# GIVEN ENTRIES
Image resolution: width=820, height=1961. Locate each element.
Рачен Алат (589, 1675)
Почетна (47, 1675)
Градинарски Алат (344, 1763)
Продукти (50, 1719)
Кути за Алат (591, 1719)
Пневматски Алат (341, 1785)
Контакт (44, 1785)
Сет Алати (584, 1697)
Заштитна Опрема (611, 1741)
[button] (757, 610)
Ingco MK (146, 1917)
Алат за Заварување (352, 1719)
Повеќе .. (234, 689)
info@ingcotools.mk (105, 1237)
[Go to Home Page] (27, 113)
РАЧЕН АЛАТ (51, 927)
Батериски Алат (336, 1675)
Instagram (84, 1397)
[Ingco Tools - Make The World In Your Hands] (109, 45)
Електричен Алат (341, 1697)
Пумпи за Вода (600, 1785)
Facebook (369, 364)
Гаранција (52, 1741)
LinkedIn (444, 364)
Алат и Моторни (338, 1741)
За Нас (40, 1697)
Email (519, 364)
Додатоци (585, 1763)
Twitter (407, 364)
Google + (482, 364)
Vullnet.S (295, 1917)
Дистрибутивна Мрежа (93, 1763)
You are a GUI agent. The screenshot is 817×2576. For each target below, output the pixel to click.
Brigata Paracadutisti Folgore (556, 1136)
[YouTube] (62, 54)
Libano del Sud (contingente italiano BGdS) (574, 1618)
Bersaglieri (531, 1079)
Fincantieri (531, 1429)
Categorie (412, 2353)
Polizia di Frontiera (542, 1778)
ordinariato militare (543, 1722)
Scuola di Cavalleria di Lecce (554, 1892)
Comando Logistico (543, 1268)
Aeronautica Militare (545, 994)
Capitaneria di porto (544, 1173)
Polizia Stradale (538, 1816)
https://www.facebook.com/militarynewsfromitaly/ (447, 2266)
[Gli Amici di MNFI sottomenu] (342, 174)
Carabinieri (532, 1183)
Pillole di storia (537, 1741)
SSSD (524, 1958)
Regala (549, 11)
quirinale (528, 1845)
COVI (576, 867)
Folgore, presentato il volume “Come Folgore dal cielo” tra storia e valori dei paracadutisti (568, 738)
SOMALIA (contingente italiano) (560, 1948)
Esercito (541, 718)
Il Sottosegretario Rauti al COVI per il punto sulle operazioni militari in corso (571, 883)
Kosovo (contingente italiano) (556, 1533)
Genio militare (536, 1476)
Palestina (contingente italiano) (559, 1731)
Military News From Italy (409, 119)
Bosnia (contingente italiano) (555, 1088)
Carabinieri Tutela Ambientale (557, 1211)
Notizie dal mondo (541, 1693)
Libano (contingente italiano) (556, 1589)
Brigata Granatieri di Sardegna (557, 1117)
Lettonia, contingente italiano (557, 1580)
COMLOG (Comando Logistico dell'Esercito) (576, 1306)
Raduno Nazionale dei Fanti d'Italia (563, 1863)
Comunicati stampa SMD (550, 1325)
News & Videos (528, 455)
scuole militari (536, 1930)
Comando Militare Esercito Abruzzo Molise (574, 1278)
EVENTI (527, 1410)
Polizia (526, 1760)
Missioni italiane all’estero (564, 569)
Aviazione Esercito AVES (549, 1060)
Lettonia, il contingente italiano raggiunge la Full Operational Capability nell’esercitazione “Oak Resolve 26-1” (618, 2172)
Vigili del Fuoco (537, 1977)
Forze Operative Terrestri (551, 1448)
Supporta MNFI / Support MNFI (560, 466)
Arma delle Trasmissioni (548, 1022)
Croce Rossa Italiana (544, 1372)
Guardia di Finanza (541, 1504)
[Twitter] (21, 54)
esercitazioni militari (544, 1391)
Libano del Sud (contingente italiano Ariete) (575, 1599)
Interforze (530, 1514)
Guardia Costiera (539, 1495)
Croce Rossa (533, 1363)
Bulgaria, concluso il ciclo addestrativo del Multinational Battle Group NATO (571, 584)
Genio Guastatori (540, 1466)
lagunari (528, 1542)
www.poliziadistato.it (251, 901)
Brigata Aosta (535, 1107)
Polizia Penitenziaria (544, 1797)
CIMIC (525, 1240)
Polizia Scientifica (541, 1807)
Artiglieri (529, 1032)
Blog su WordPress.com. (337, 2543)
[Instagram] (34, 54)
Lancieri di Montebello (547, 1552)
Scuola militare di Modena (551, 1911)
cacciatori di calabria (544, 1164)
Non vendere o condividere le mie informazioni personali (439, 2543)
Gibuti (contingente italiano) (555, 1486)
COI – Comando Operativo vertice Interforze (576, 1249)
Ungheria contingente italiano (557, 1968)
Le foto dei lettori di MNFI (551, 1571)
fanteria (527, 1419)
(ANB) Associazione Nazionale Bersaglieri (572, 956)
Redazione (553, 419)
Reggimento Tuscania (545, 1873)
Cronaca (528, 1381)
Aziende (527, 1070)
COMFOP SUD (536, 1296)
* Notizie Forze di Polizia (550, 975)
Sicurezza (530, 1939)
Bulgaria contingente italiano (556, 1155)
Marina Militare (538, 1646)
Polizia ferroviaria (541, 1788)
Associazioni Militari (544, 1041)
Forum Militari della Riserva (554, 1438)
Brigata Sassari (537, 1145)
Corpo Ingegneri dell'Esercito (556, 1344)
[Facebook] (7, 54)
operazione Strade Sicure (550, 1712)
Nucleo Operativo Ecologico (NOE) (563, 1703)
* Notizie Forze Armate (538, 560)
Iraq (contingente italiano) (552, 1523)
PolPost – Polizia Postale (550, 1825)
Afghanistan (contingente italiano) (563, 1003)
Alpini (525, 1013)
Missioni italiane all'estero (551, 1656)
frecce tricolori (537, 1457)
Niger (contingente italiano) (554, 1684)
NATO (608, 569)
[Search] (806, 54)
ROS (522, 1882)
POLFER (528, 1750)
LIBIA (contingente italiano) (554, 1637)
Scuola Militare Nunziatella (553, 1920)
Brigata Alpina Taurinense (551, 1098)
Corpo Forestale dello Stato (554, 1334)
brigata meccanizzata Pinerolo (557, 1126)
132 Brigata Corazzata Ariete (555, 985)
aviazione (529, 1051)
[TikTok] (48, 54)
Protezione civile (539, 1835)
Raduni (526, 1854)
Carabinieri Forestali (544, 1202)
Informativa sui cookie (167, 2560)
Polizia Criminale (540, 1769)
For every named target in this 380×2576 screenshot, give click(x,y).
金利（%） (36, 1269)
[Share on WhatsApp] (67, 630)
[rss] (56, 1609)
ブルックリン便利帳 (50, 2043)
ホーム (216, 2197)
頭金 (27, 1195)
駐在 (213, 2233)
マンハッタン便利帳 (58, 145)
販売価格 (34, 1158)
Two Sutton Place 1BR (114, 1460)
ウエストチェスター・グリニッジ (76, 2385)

# EXERCISE BRIEF
An exact copy of the lines above, from the one containing "Libano (contingente italiano) (556, 1589)" down to the one containing "Bulgaria contingente italiano (556, 1155)" and including both, is the whole answer; retype it and nothing else.

# ANSWER TO THE PROBLEM
Libano (contingente italiano) (556, 1589)
Brigata Granatieri di Sardegna (557, 1117)
Lettonia, contingente italiano (557, 1580)
COMLOG (Comando Logistico dell'Esercito) (576, 1306)
Raduno Nazionale dei Fanti d'Italia (563, 1863)
Comunicati stampa SMD (550, 1325)
News & Videos (528, 455)
scuole militari (536, 1930)
Comando Militare Esercito Abruzzo Molise (574, 1278)
EVENTI (527, 1410)
Polizia (526, 1760)
Missioni italiane all’estero (564, 569)
Aviazione Esercito AVES (549, 1060)
Lettonia, il contingente italiano raggiunge la Full Operational Capability nell’esercitazione “Oak Resolve 26-1” (618, 2172)
Vigili del Fuoco (537, 1977)
Forze Operative Terrestri (551, 1448)
Supporta MNFI / Support MNFI (560, 466)
Arma delle Trasmissioni (548, 1022)
Croce Rossa Italiana (544, 1372)
Guardia di Finanza (541, 1504)
[Twitter] (21, 54)
esercitazioni militari (544, 1391)
Libano del Sud (contingente italiano Ariete) (575, 1599)
Interforze (530, 1514)
Guardia Costiera (539, 1495)
Croce Rossa (533, 1363)
Bulgaria, concluso il ciclo addestrativo del Multinational Battle Group NATO (571, 584)
Genio Guastatori (540, 1466)
lagunari (528, 1542)
www.poliziadistato.it (251, 901)
Brigata Aosta (535, 1107)
Polizia Penitenziaria (544, 1797)
CIMIC (525, 1240)
Polizia Scientifica (541, 1807)
Artiglieri (529, 1032)
Blog su WordPress.com. (337, 2543)
[Instagram] (34, 54)
Lancieri di Montebello (547, 1552)
Scuola militare di Modena (551, 1911)
cacciatori di calabria (544, 1164)
Non vendere o condividere le mie informazioni personali (439, 2543)
Gibuti (contingente italiano) (555, 1486)
COI – Comando Operativo vertice Interforze (576, 1249)
Ungheria contingente italiano (557, 1968)
Le foto dei lettori di MNFI (551, 1571)
fanteria (527, 1419)
(ANB) Associazione Nazionale Bersaglieri (572, 956)
Redazione (553, 419)
Reggimento Tuscania (545, 1873)
Cronaca (528, 1381)
Aziende (527, 1070)
COMFOP SUD (536, 1296)
* Notizie Forze di Polizia (550, 975)
Sicurezza (530, 1939)
Bulgaria contingente italiano (556, 1155)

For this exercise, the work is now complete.